The Toronto Zoo is Canada's largest zoo and is home to over 5,000 animals, which represent about 500 different species. The High Park Zoo is also located in Toronto, comprising 399 acres of land that is home to animals including peacocks, deer, sheep and others. More than 250,000 people visit the High Park Zoo every year. Ripley's Aquarium of Canada is Canada's largest indoor aquarium, consisting of 5.7 million litres of water, representing marine and freshwater habitats from all around the world.

===CN Tower ===
The CN Tower is visited by approximately 2 million people every year. In 1995, the CN Tower was classified as one of the Seven Wonders of the Modern World by the American Society of Civil Engineers, and for more than 30 years it was the world's tallest free-standing structure. The CN Tower consists of many inner attractions like the Glass Floor, SkyPod, 360 restaurant and EdgeWalk. EdgeWalk is a full circle hands-free walk on a 5 feet wide ledge encircling the top of the Tower, which is 1,168 feet aboveground. It has also been mentioned in the Guinness Book of World Records for the highest external walk on a building. The CN Tower provides various services for individuals with disabilities and special needs.

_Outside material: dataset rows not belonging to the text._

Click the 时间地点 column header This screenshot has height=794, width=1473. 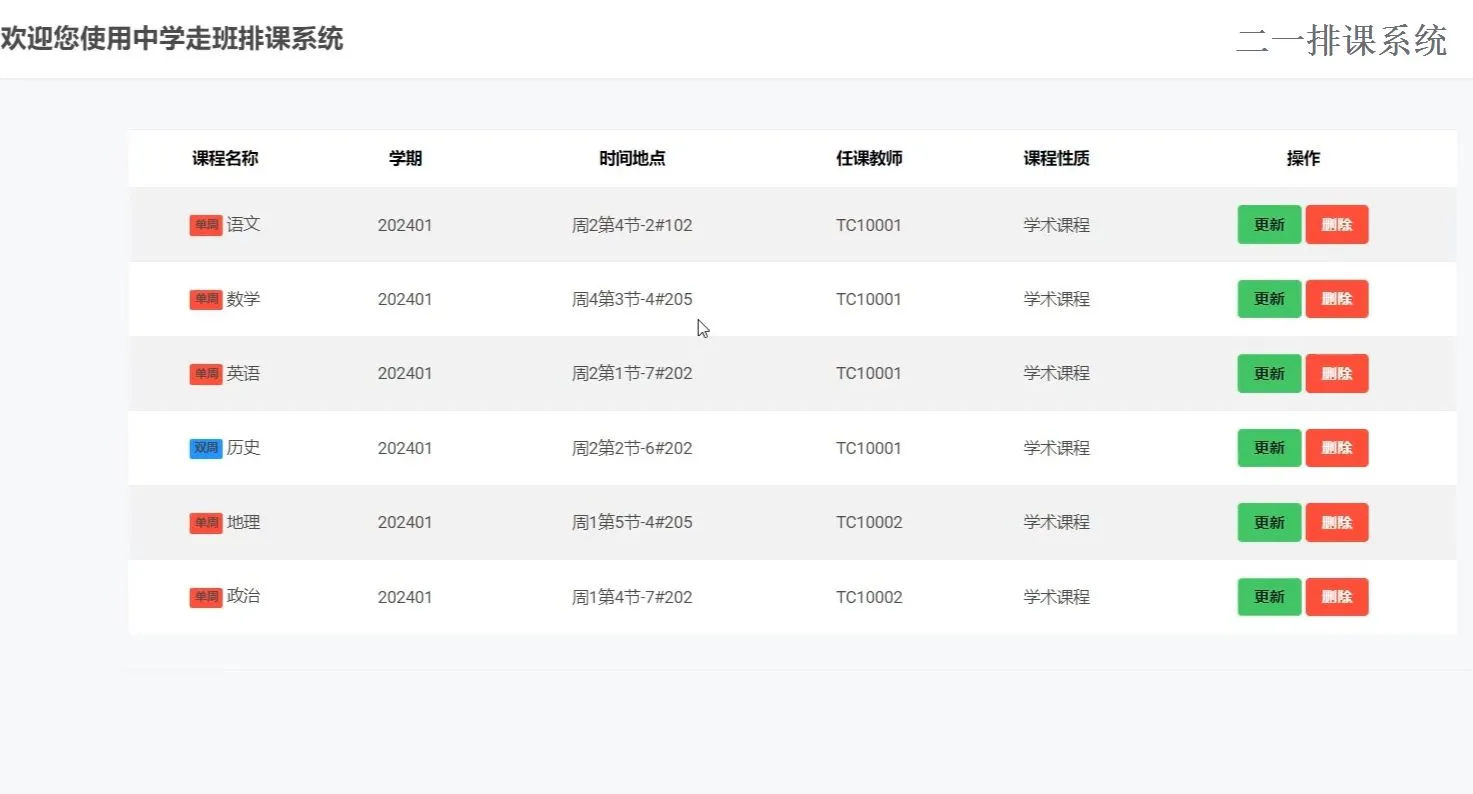tap(632, 158)
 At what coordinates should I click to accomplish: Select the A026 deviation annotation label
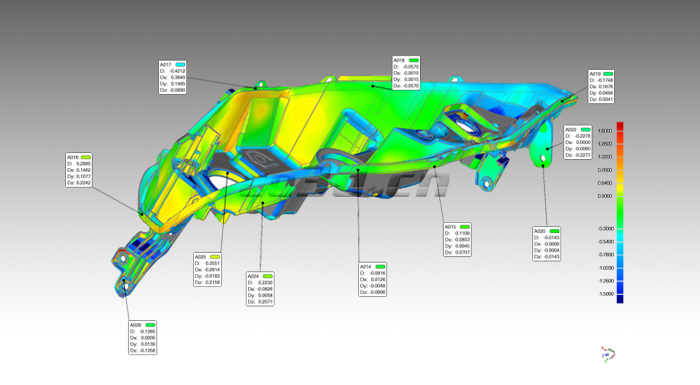(x=143, y=338)
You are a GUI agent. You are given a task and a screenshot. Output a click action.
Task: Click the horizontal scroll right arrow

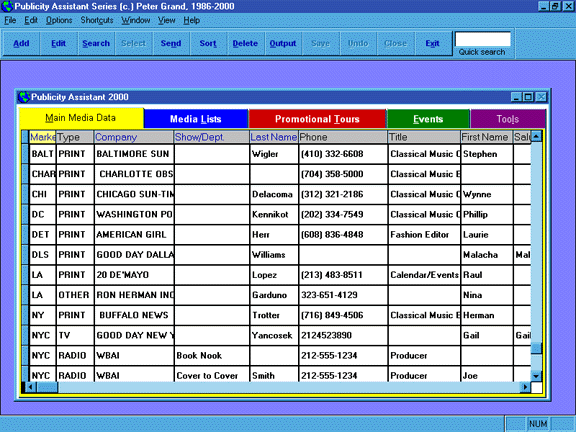click(525, 387)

=== St. Lawrence Market ===
The St. Lawrence Market is a major public market, located along Front Street and Jarvis Street in the neighborhood of the same name, St. Lawrence. To the south of the market, over The Esplande, lies the St. Lawrence Market South, the southern half of the building. The St. Lawrence Market was first established in 1803, later being replaced in 1814, from henceforth being used as both a public market and post office before burning down in the Great Fire of 1849. It was then replaced, with the modern St. Lawrence north building being built on the site. The new St. Lawrence market had two floors, with the bottom floor as a market and the upper floor as Toronto's new city hall, designed by E.J Lennox, only replaced in 1899 where city officials moved to what is now called today as Old City Hall. The market today features more than 100 vendors, in addition to once being named, by National Geographic, the world's best food market.